# Document excerpt
----------------

Festival Preview: Bloc.2012

By Londonist Last edited 141 months ago

Last Updated 04 July 2012

Festival Preview: Bloc.2012

The summer's most exciting event in London will soon be upon us and no, Olympics, it isn't you.

A presence at Minehead’s Butlins Resort for the last few years Bloc, like the frustrated wife of a country Baron, has upped sticks and eloped for the bright lights of the big city.

The West Country's loss is our gain — Bloc, alongside Sonar in Barcelona and Dimensions in Croatia, surely ranks among Europes premier electronic music festivals. An all-star line up descends on East London's Pleasure Gardens for two days, an eclectic bill of artists striving for new frontiers in electronic music's hinterlands. The setting also deserves a mention, an industrial complex bordering the Thames and featuring an 80 foot German tanker on which to rave the night away. Also Snoop Dogg is playing!?! From a line-up that's stuffed with more gems than a Damien Hurst skull, here are our five to watch over an unmissable two days.

----------------

# Data provided
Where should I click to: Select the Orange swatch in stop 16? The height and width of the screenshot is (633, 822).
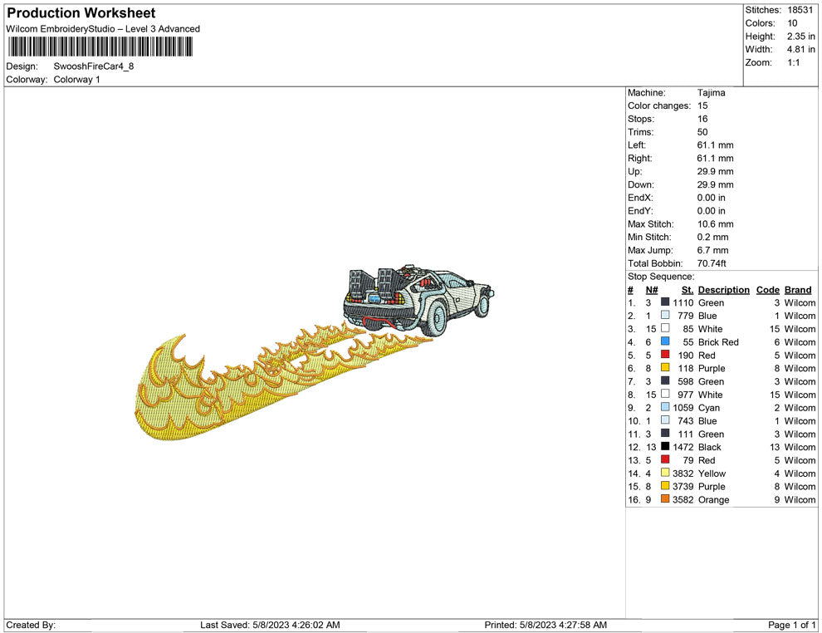click(x=665, y=500)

----------------

# Instructions
a - Please reproduce the passage in the Bloc.2012 festival preview above from "A presence at" to "unmissable two days.".
b - Name every electronic music festival that the Bloc.2012 festival preview mentions.

# The answers
a -
A presence at Minehead’s Butlins Resort for the last few years Bloc, like the frustrated wife of a country Baron, has upped sticks and eloped for the bright lights of the big city.

The West Country's loss is our gain — Bloc, alongside Sonar in Barcelona and Dimensions in Croatia, surely ranks among Europes premier electronic music festivals. An all-star line up descends on East London's Pleasure Gardens for two days, an eclectic bill of artists striving for new frontiers in electronic music's hinterlands. The setting also deserves a mention, an industrial complex bordering the Thames and featuring an 80 foot German tanker on which to rave the night away. Also Snoop Dogg is playing!?! From a line-up that's stuffed with more gems than a Damien Hurst skull, here are our five to watch over an unmissable two days.

b -
- Bloc
- Sonar (Barcelona)
- Dimensions (Croatia)